Diane bateu a caneca na mesa. "Não aja como se eu estivesse roubando um santo. Você tem dinheiro. Quero cinco mil e quero até sexta-feira."
"Não."
Sua expressão endureceu instantaneamente. "Desculpe?" "Eu disse não."
O silêncio durou pouco mais de um segundo.
Então ela pegou a caneca e jogou o café quente direto no meu rosto.

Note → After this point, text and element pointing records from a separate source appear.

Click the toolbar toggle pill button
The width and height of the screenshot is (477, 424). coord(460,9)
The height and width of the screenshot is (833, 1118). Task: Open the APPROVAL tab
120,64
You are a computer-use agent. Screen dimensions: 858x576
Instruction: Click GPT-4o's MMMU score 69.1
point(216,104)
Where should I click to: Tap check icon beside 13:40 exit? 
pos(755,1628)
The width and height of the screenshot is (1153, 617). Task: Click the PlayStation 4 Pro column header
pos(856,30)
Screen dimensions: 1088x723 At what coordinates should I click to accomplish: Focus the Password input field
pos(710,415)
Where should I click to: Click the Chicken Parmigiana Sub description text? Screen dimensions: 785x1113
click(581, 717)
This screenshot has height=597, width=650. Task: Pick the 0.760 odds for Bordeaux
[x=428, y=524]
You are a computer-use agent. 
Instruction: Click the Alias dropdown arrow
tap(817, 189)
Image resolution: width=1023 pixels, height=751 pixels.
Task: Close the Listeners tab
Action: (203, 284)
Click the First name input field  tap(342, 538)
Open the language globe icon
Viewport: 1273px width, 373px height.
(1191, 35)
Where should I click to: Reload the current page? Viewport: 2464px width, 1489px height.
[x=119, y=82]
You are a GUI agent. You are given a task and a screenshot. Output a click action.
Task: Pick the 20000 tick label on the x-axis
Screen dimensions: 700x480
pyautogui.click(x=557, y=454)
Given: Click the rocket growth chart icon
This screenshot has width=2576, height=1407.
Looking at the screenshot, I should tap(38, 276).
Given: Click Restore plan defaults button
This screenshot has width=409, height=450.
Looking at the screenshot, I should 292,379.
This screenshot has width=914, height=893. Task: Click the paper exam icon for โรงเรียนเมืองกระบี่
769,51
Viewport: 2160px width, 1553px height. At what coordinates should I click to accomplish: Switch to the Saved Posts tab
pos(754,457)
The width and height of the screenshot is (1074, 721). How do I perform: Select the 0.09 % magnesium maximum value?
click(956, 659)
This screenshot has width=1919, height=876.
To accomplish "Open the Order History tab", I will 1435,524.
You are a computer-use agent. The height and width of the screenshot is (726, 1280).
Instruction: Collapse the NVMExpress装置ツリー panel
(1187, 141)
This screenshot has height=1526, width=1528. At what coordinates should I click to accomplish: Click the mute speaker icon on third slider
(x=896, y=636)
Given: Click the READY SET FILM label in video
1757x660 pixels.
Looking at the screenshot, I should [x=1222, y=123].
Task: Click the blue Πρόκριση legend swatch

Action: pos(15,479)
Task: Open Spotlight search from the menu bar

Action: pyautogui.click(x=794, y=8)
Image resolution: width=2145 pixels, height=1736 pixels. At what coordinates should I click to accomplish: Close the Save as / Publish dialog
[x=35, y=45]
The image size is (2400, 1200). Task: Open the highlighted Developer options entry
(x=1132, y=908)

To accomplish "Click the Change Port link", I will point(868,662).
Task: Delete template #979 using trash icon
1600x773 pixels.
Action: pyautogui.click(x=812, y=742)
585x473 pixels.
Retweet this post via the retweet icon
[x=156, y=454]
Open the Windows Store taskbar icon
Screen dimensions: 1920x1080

A dor foi imediata: lancinante, cegante, tão chocante que me fez gritar antes que eu pudesse parar. Café espirrou na minha bochecha, pescoço, clavícula e blusa. A caneca se estilhaçou no azulejo perto dos meus pés. Cambaleei para trás até o balcão, uma mão agarrando a pele, lágrimas escorrendo pelo meu rosto pela dor e incredulidade.
Eric gritou: "Mãe!"
Diane estava lá, respirando pesadamente, ainda furiosa, como se eu tivesse feito algo contra ela.
Encarei os dois com raiva. "Nunca vou perdoar vocês", disse, com a voz trêmula. "Vocês vão se arrepender disso."
Então peguei minha bolsa, minhas chaves e a pasta da gaveta do escritório que Eric nunca havia perguntado — a escritura da casa, somente em meu nome — e saí.
Às 6h12 da manhã seguinte, Diane acordou com fortes batidas na porta da frente.